*EXERCISE INSTRUCTIONS:* Could you restate word for word the lines running from the one with "Where should I click to: Expand" to the end of the data, both ends included, but without pictures?

++++++++++

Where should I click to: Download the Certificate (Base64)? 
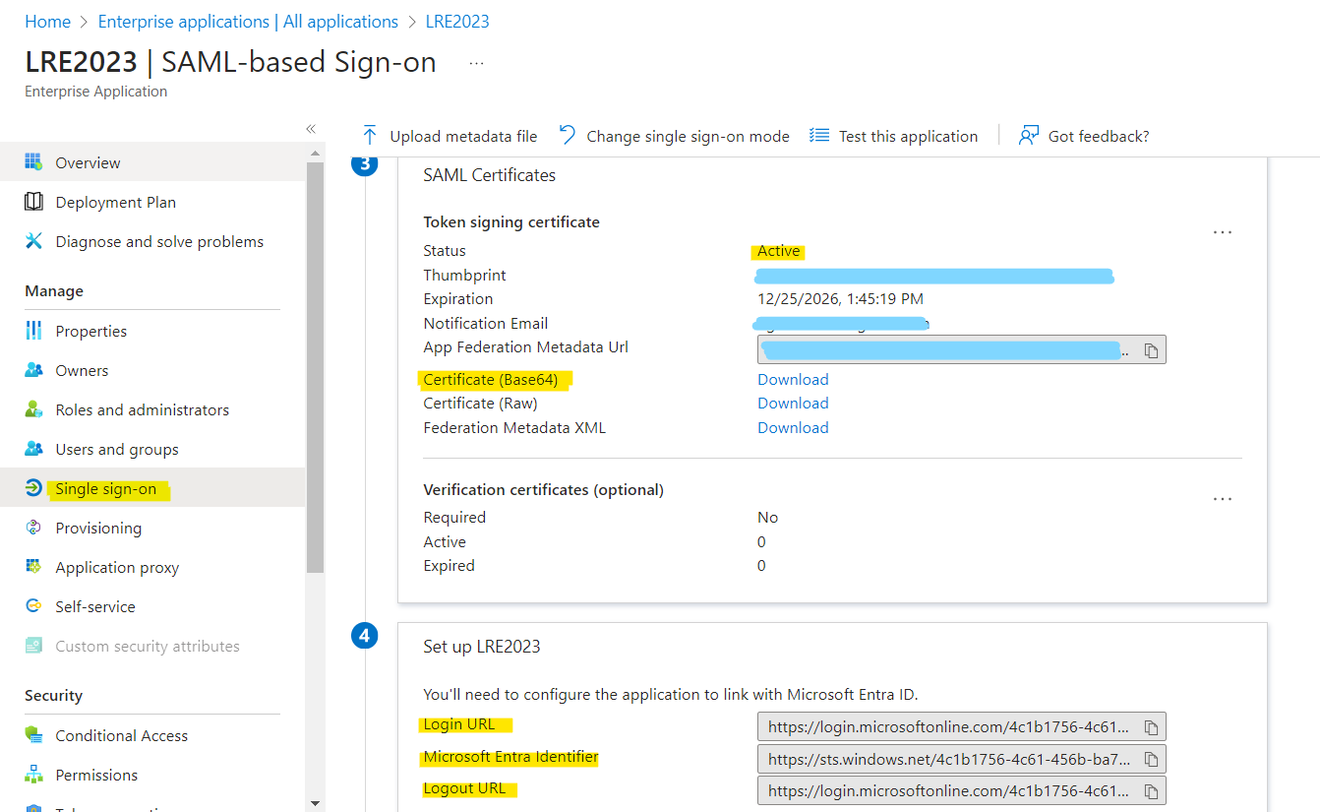793,380
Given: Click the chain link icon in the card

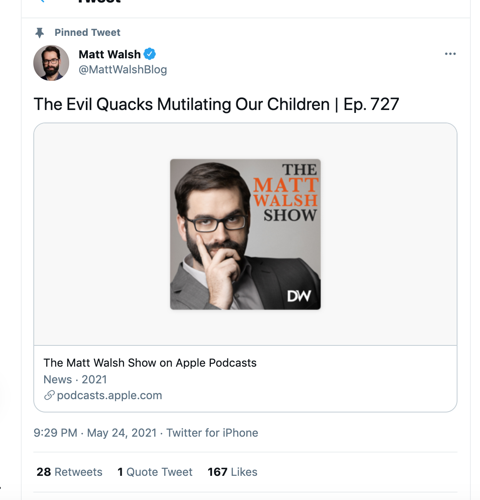Looking at the screenshot, I should coord(49,395).
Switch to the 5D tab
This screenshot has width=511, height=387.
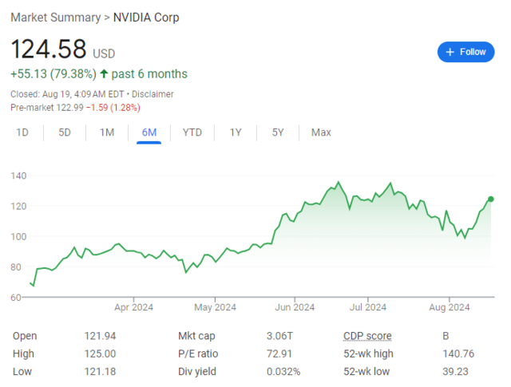pyautogui.click(x=65, y=132)

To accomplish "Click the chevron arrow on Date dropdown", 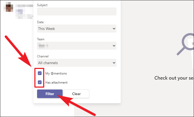I will point(114,29).
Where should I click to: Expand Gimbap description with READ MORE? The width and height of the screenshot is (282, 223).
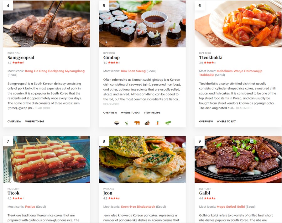tap(111, 104)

++++++++++

*REPLY:*
Where should I click to: Expand Gimbap description with READ MORE? The width and height of the screenshot is (282, 223).
tap(111, 104)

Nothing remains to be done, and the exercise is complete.